_Page extract_
--- START ---

By David Poland poland@moviecitynews.com

How HuffPaOl Could Force Media Walls To Be Raised

Arianna™ is certainly as good a con as we’ve seen in the last decade. She continues to sell the notion that “Free content is not without problems, but it’s here to stay, and publishers need to come to terms with that and figure out how to make it work for them.”

And I hear, “The monarchy is not without its problems, but it’s here to stay, so the peasants need to come to terms with me living in obscene luxury based on their hard work and them living without even bread to eat. Let them eat cake.”

Of course, the “peasants” that this princess is raping to pay for her bubble baths are major companies, like the New York Times, News Corp, etc.

Every time I read about the unpaid writers, I cringe, but they are not Huffington’s primary victims. (AOLers, in the wake of $315 million, may have their job losses going more directly on her ledger.) Those who write for free for HuffPo do have a choice. It’s not a happy choice, especially in this economy, but still, it’s a choice. If they don’t feel they are getting value for their work, they should walk. Well… first they should unionize… and then when AOL busts the organizing effort, they should walk.

--- END ---

_Exercise A_
From the records, retype the lines starting at the one that contains "Where should I click to: Open the" and stopping after the one that contains "(x=177, y=31)".

_Material shown_
--- START ---

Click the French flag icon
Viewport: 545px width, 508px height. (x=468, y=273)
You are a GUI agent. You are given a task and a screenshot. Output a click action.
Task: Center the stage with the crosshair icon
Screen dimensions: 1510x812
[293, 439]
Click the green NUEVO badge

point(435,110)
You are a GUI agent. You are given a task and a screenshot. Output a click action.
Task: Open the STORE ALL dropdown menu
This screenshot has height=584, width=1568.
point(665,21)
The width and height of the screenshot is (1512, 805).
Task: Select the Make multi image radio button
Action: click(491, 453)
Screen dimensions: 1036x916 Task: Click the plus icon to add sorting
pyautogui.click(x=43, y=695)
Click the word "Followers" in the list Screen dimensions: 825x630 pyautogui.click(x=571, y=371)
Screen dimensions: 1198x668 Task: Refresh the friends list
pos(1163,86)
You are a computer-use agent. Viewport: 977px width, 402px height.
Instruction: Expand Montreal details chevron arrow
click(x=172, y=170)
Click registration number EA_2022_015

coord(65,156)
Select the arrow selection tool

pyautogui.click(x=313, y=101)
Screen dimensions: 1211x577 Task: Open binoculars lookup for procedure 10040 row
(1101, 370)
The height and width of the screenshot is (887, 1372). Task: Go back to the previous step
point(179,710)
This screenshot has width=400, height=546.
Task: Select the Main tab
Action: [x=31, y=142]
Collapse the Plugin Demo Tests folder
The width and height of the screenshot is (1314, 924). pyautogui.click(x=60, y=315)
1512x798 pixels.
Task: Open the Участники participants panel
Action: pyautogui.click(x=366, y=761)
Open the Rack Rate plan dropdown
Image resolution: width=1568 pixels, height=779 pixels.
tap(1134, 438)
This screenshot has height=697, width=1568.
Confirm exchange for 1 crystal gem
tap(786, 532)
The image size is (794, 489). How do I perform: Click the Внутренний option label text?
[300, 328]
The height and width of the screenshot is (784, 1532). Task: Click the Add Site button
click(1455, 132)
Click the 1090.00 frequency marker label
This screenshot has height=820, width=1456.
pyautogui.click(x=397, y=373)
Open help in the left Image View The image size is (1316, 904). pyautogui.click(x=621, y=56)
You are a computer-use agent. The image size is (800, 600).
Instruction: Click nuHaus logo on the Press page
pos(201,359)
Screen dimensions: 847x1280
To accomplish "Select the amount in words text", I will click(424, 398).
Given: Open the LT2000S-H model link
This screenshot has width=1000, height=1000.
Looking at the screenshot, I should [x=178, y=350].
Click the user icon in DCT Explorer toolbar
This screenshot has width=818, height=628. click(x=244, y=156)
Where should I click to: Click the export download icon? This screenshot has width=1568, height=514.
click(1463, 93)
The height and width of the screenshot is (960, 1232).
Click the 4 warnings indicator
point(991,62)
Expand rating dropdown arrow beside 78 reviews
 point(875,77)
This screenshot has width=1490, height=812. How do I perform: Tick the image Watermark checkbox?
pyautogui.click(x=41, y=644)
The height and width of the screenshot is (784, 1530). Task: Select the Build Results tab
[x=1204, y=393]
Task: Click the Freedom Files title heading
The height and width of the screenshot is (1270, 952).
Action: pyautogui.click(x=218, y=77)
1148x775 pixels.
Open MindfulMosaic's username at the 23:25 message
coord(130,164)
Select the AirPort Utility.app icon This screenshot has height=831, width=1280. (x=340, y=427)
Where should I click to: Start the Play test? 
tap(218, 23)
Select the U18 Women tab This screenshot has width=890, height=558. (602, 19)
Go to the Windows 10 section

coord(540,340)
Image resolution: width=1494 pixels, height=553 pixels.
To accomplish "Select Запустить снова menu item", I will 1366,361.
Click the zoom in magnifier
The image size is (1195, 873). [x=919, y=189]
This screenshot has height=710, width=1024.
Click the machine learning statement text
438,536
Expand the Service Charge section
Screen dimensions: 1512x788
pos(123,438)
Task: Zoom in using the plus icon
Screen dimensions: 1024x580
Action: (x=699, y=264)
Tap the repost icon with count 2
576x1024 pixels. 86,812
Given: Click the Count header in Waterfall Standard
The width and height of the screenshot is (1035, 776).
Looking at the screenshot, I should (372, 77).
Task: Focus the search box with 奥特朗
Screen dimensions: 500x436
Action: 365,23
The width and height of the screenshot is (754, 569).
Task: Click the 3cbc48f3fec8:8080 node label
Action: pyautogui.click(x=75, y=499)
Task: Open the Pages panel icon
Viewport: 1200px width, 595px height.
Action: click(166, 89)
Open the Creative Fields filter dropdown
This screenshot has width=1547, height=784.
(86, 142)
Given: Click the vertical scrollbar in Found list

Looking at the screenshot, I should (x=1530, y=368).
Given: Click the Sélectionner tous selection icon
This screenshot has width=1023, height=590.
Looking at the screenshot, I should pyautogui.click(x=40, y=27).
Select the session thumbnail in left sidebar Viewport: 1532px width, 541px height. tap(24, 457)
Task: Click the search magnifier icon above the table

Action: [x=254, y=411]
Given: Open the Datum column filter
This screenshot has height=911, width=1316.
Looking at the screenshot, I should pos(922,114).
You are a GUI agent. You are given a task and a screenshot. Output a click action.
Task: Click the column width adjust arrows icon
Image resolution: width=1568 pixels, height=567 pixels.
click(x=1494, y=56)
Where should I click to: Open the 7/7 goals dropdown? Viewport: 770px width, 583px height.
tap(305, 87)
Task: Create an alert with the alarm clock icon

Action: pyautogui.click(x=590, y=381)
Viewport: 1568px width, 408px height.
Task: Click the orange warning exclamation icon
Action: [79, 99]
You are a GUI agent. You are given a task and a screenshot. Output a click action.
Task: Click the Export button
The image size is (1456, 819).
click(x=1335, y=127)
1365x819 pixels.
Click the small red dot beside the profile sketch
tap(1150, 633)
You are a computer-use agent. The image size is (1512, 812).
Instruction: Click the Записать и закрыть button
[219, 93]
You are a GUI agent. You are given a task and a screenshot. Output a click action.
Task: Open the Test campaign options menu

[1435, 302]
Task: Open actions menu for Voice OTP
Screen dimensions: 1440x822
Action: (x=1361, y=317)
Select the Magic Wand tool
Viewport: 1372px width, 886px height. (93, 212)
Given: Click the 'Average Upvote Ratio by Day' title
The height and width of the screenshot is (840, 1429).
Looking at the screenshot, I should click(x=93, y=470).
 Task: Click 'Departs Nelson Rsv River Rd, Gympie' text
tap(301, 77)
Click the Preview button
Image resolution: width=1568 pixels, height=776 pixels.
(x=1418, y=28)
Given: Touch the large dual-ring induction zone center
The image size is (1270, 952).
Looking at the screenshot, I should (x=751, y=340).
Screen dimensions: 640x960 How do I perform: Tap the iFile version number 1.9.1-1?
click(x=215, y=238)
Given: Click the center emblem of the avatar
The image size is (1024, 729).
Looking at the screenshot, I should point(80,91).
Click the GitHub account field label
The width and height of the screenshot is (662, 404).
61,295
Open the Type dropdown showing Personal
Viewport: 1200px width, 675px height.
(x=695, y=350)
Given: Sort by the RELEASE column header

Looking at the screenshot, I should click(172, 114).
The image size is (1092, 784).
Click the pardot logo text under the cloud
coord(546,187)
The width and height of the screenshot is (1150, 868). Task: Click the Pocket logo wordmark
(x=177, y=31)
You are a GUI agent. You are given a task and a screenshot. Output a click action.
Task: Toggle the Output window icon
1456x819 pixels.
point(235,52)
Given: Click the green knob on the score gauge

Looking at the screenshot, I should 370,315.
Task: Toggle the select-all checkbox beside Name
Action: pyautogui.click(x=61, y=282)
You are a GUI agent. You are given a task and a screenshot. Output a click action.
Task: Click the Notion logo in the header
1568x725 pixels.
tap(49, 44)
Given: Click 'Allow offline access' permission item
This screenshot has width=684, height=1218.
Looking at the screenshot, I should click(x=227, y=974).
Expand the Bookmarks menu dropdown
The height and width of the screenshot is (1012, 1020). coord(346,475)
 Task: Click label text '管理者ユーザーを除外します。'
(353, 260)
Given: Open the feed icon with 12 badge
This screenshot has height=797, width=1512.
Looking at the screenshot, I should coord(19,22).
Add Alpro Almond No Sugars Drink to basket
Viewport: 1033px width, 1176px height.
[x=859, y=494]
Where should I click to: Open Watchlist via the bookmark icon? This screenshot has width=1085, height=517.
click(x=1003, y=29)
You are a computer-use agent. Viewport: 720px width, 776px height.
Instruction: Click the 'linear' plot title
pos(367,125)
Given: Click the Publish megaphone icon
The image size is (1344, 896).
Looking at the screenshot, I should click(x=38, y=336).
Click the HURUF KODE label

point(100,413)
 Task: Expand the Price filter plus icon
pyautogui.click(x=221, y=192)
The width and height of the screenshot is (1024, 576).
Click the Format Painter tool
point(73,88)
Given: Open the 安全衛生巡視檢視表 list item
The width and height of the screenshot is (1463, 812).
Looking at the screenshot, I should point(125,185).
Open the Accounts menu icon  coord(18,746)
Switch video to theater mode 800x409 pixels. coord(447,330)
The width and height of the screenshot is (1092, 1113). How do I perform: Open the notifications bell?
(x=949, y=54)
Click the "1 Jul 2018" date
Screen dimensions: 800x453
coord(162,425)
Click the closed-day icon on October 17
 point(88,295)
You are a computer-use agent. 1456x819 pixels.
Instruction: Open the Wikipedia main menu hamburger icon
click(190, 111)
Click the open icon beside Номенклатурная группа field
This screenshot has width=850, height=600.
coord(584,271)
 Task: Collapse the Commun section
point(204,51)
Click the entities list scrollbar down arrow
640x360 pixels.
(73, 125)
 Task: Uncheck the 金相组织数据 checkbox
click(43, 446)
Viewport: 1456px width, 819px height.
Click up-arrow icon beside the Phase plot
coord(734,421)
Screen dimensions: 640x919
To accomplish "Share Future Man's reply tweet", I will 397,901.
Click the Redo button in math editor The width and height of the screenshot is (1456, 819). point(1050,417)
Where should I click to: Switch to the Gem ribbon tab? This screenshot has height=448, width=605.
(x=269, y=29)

--- END ---

_Exercise B_
Echo the entire column on HuffPo and free content word for word.

_Reply A_
Where should I click to: Open the 7/7 goals dropdown? Viewport: 770px width, 583px height.
tap(305, 87)
Task: Create an alert with the alarm clock icon

Action: pyautogui.click(x=590, y=381)
Viewport: 1568px width, 408px height.
Task: Click the orange warning exclamation icon
Action: [79, 99]
You are a GUI agent. You are given a task and a screenshot. Output a click action.
Task: Click the Export button
The image size is (1456, 819).
click(x=1335, y=127)
1365x819 pixels.
Click the small red dot beside the profile sketch
tap(1150, 633)
You are a computer-use agent. The image size is (1512, 812).
Instruction: Click the Записать и закрыть button
[219, 93]
You are a GUI agent. You are given a task and a screenshot. Output a click action.
Task: Open the Test campaign options menu

[1435, 302]
Task: Open actions menu for Voice OTP
Screen dimensions: 1440x822
Action: (x=1361, y=317)
Select the Magic Wand tool
Viewport: 1372px width, 886px height. (93, 212)
Given: Click the 'Average Upvote Ratio by Day' title
The height and width of the screenshot is (840, 1429).
Looking at the screenshot, I should click(x=93, y=470).
 Task: Click 'Departs Nelson Rsv River Rd, Gympie' text
tap(301, 77)
Click the Preview button
Image resolution: width=1568 pixels, height=776 pixels.
(x=1418, y=28)
Given: Touch the large dual-ring induction zone center
The image size is (1270, 952).
Looking at the screenshot, I should (x=751, y=340).
Screen dimensions: 640x960 How do I perform: Tap the iFile version number 1.9.1-1?
click(x=215, y=238)
Given: Click the center emblem of the avatar
The image size is (1024, 729).
Looking at the screenshot, I should point(80,91).
Click the GitHub account field label
The width and height of the screenshot is (662, 404).
61,295
Open the Type dropdown showing Personal
Viewport: 1200px width, 675px height.
(x=695, y=350)
Given: Sort by the RELEASE column header

Looking at the screenshot, I should click(172, 114).
The image size is (1092, 784).
Click the pardot logo text under the cloud
coord(546,187)
The width and height of the screenshot is (1150, 868). Task: Click the Pocket logo wordmark
(x=177, y=31)

_Reply B_
By David Poland poland@moviecitynews.com

How HuffPaOl Could Force Media Walls To Be Raised

Arianna™ is certainly as good a con as we’ve seen in the last decade. She continues to sell the notion that “Free content is not without problems, but it’s here to stay, and publishers need to come to terms with that and figure out how to make it work for them.”

And I hear, “The monarchy is not without its problems, but it’s here to stay, so the peasants need to come to terms with me living in obscene luxury based on their hard work and them living without even bread to eat. Let them eat cake.”

Of course, the “peasants” that this princess is raping to pay for her bubble baths are major companies, like the New York Times, News Corp, etc.

Every time I read about the unpaid writers, I cringe, but they are not Huffington’s primary victims. (AOLers, in the wake of $315 million, may have their job losses going more directly on her ledger.) Those who write for free for HuffPo do have a choice. It’s not a happy choice, especially in this economy, but still, it’s a choice. If they don’t feel they are getting value for their work, they should walk. Well… first they should unionize… and then when AOL busts the organizing effort, they should walk.